Fallsucht ist spannend und überraschend. Es gibt herrlich exzentrische Figuren und wunderbare starke Frauen.
Hauptkommissar Jakob Hagedorn sieht Geister. Sie bitten ihn um Hilfe. Er soll ihre Mörder finden, damit ihre Geschichte zu Ende erzählt werden kann. Seine Kollegen machen sich über ihn lustig und meiden ihn. Hinzu kommt, dass er einen von ihnen verraten hat. Bei der Berliner Polizei werden eher Mörder als Verräter in Kauf genommen. Damit er keinen weiteren Schaden anrichten kann, wird er auf einen uralten Fall angesetzt. Die Tote, eine Professorengattin, wartet schon ein Jahr im Kühlhaus darauf, dass sich jemand um sie kümmert. Reichlich spät, aber Narben vergehen nicht, wenigstens nicht im Kühlhaus, und Narben hat sie viele.

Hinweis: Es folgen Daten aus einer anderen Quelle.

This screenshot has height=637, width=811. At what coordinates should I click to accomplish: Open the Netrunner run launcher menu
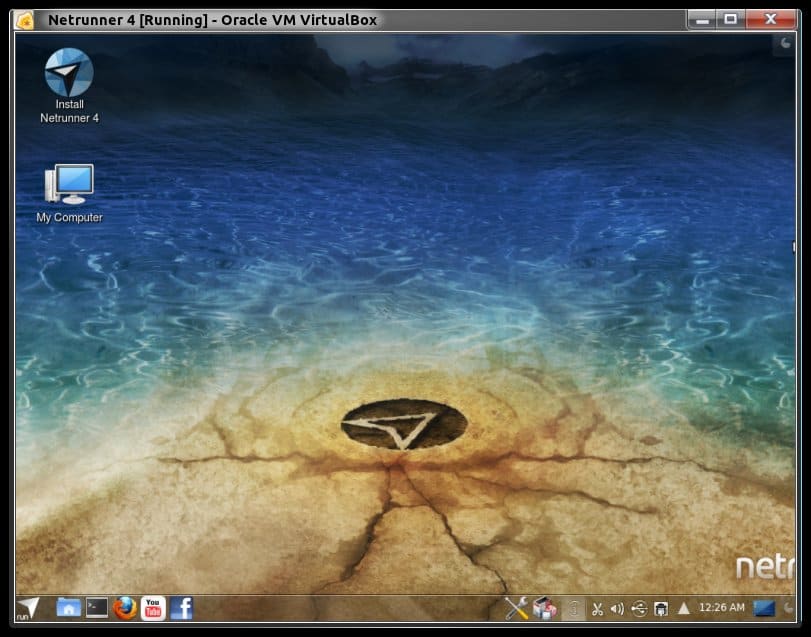coord(29,607)
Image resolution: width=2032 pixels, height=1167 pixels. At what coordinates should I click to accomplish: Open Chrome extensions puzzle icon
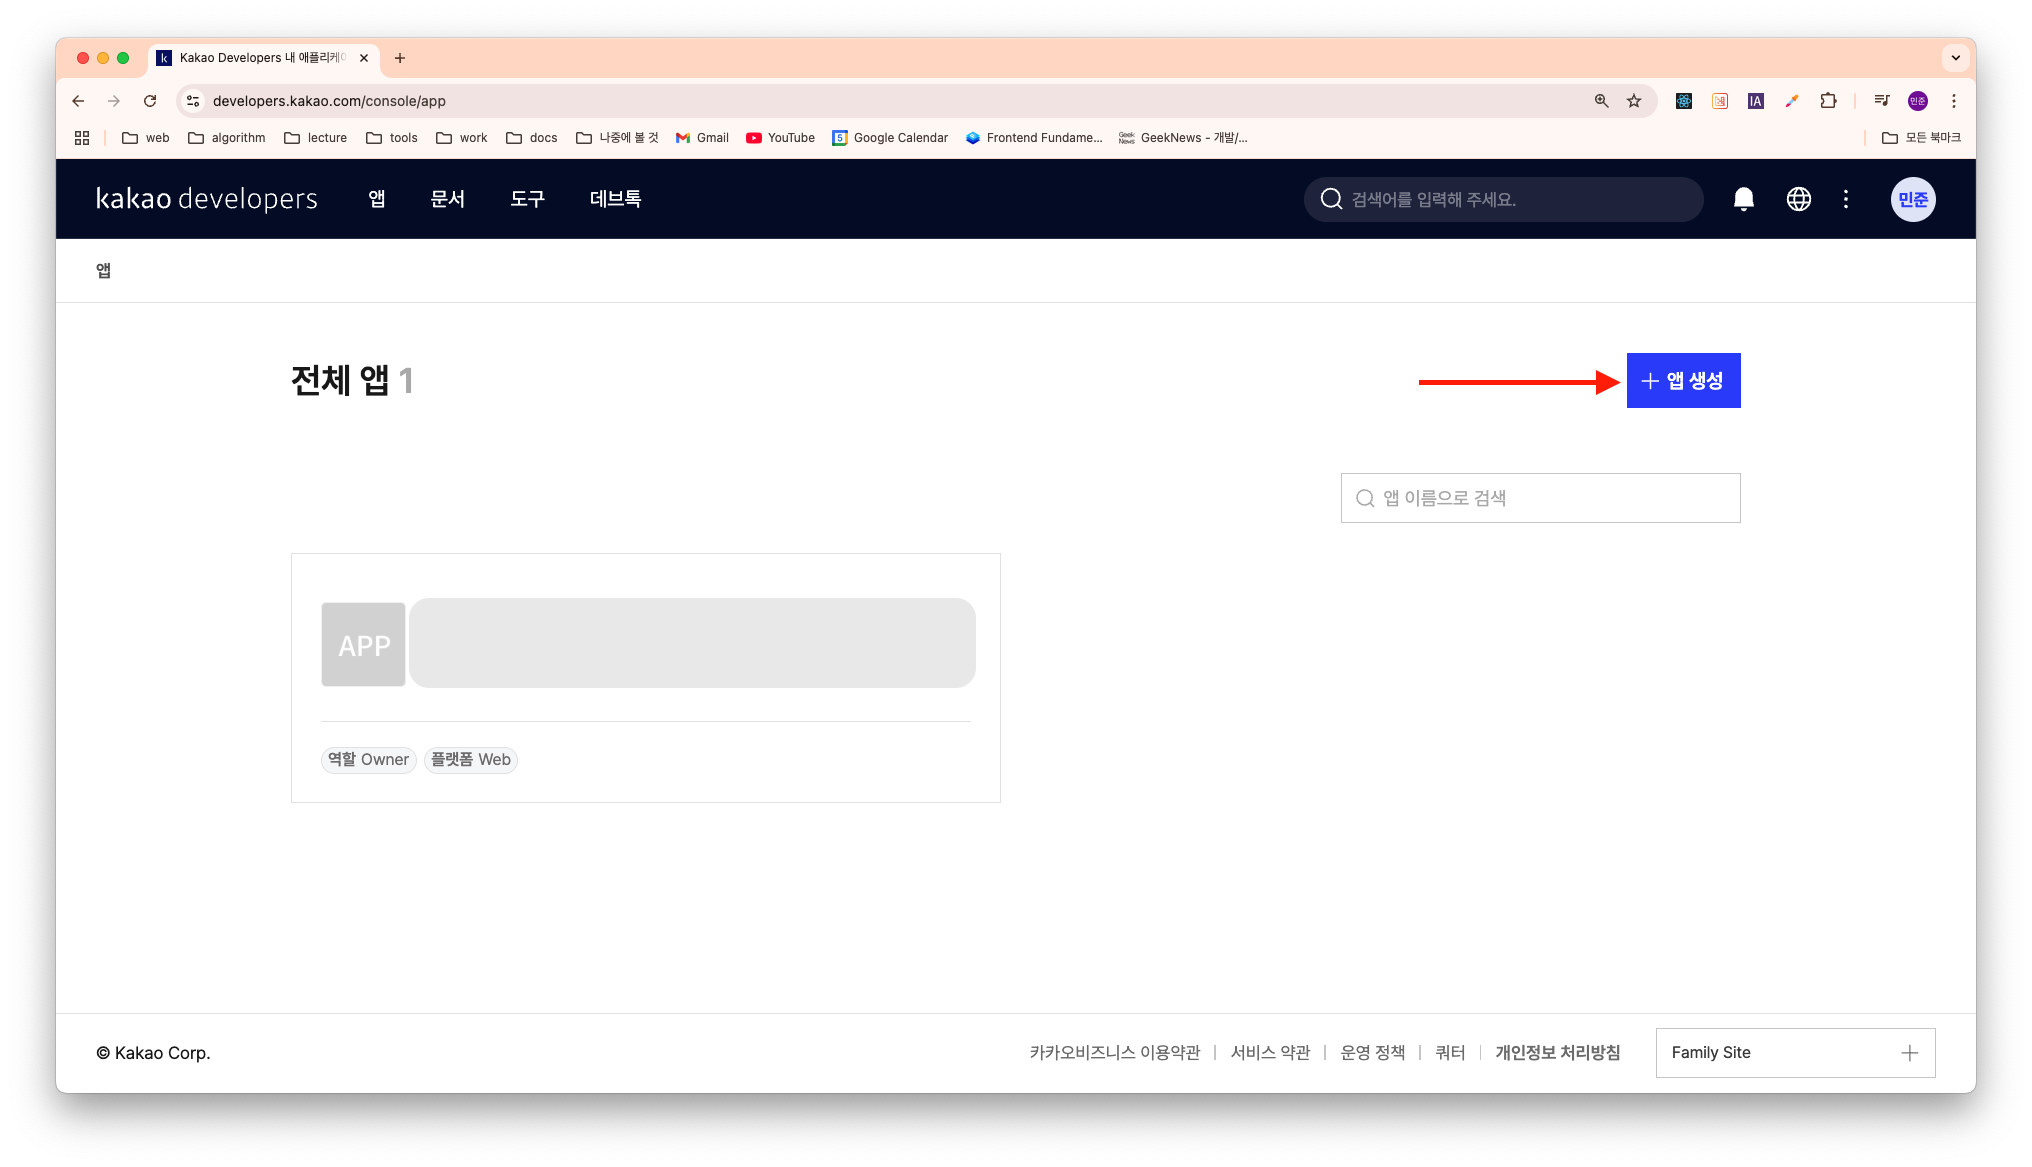click(1828, 101)
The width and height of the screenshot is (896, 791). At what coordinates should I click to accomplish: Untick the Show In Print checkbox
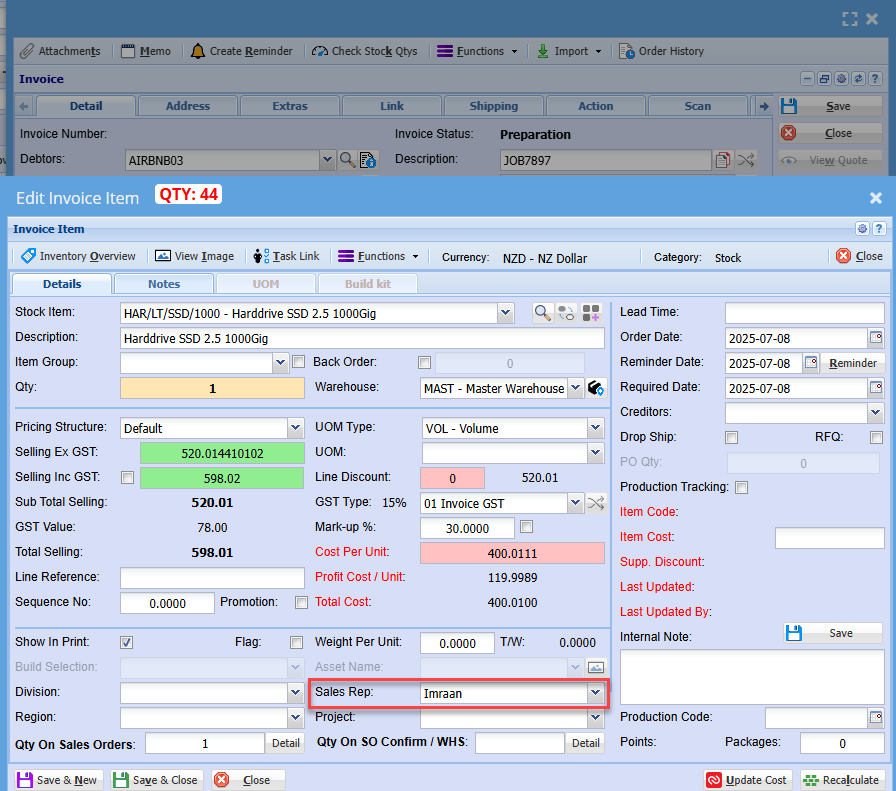coord(127,642)
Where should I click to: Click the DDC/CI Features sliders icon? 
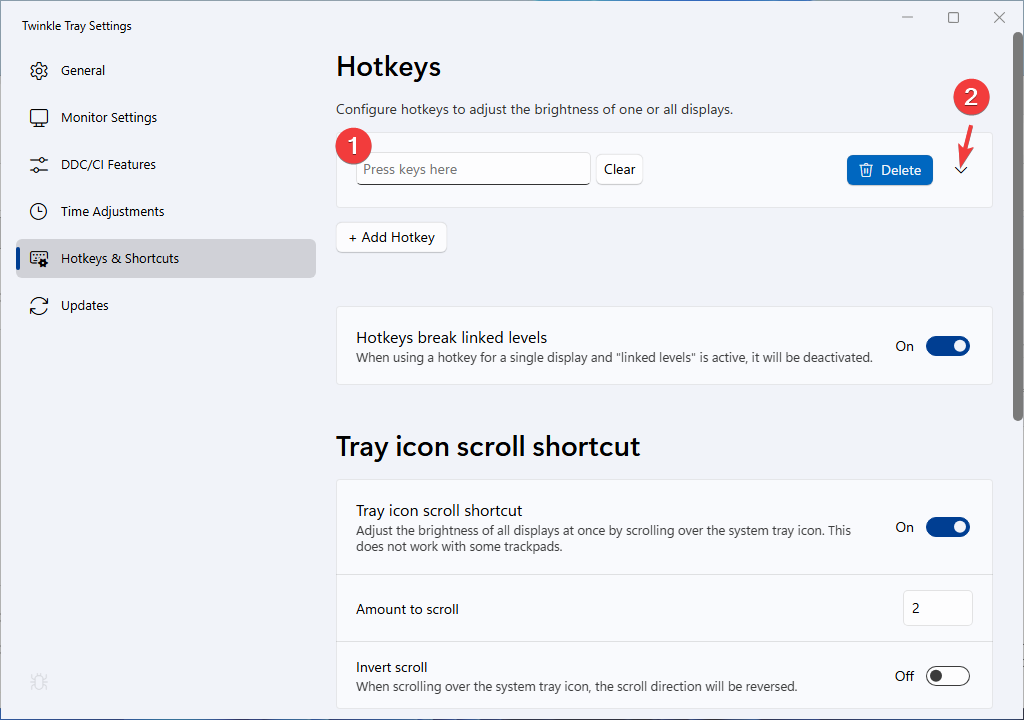coord(39,165)
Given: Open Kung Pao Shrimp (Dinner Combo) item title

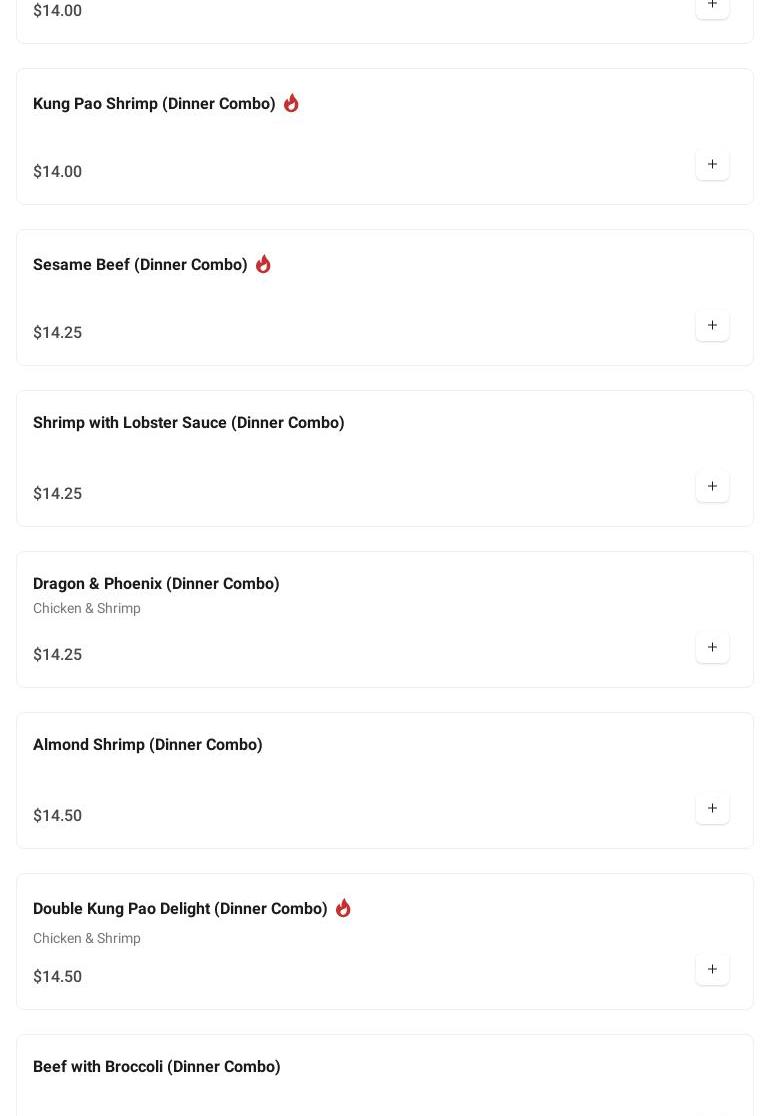Looking at the screenshot, I should point(154,104).
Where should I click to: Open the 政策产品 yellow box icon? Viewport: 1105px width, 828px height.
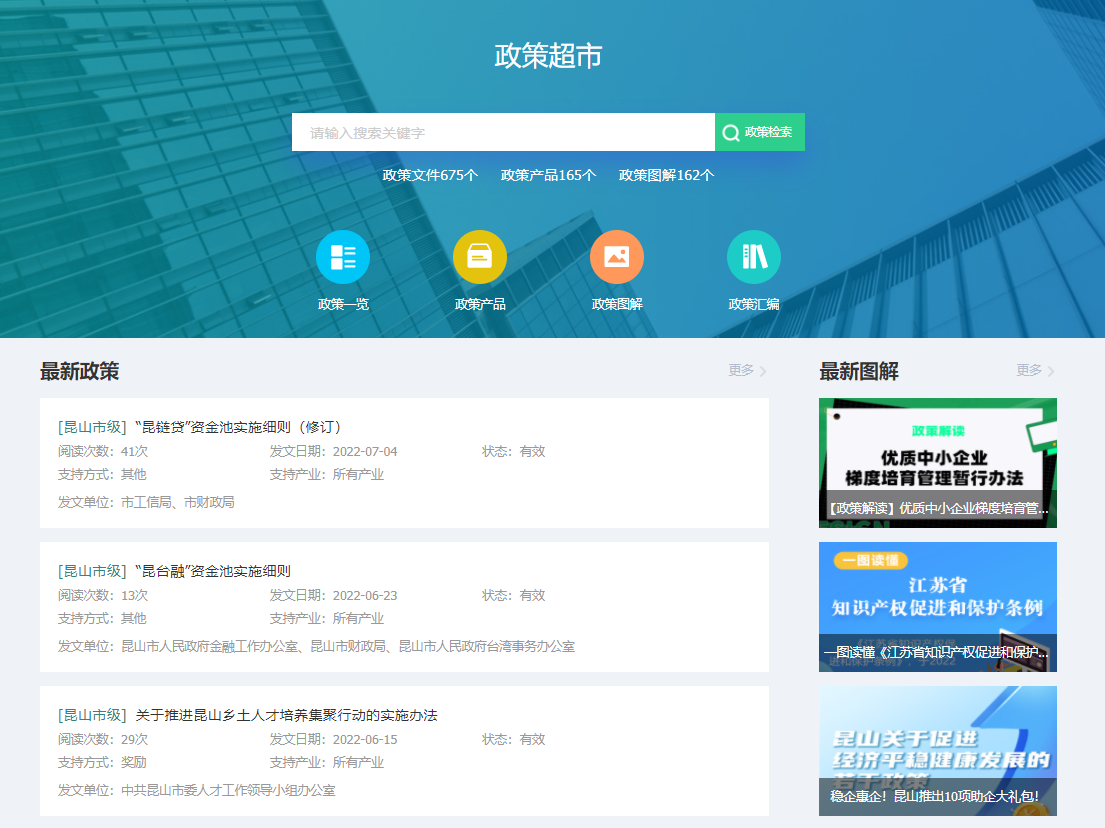click(480, 257)
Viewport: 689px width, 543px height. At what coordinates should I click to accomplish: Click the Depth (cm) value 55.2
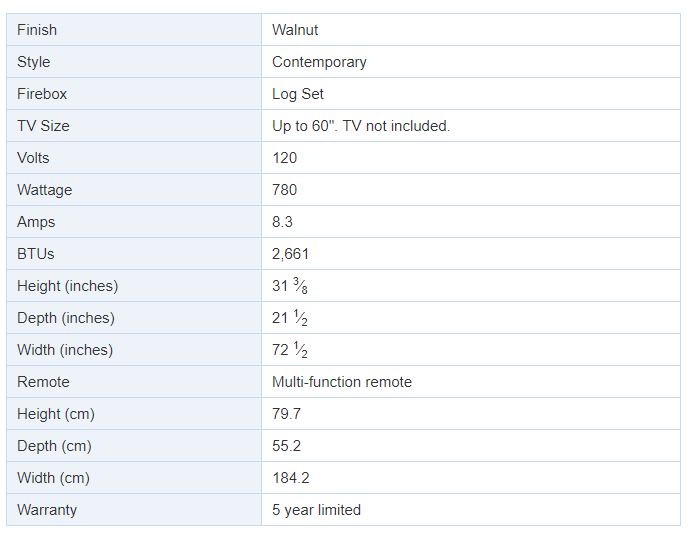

Jakob und sein Kollege gehen an einem kalten Februarmorgen in die Charité, weil eine Ärztin namens Hanna Amok läuft. Sie hat einer alten Frau, die sterben wollte und zwangsoperiert wurde, die Geräte vom Leib gerissen. Die alte Frau, ihr kleiner Spatz, sollte sterben dürfen. Die einen nennen es Amoklauf, Hanna nennt es Rettung. Jakob und Hanna verlieben sich ineinander. Gemeinsam mit Freundinnen gehen sie einer Mordserie nach.
Lotte Bromberg geht es ohne Zweifel um Gerechtigkeit. Bei allem moralischen Anspruch: Brombergs skurriler Humor und ihre wunderbaren Charaktere machen diesen Krimi zu einem besonderen Lesevergnügen – nicht zuletzt wegen Jakob Hagedorn, den frau unbedingt kennenlernen möchte.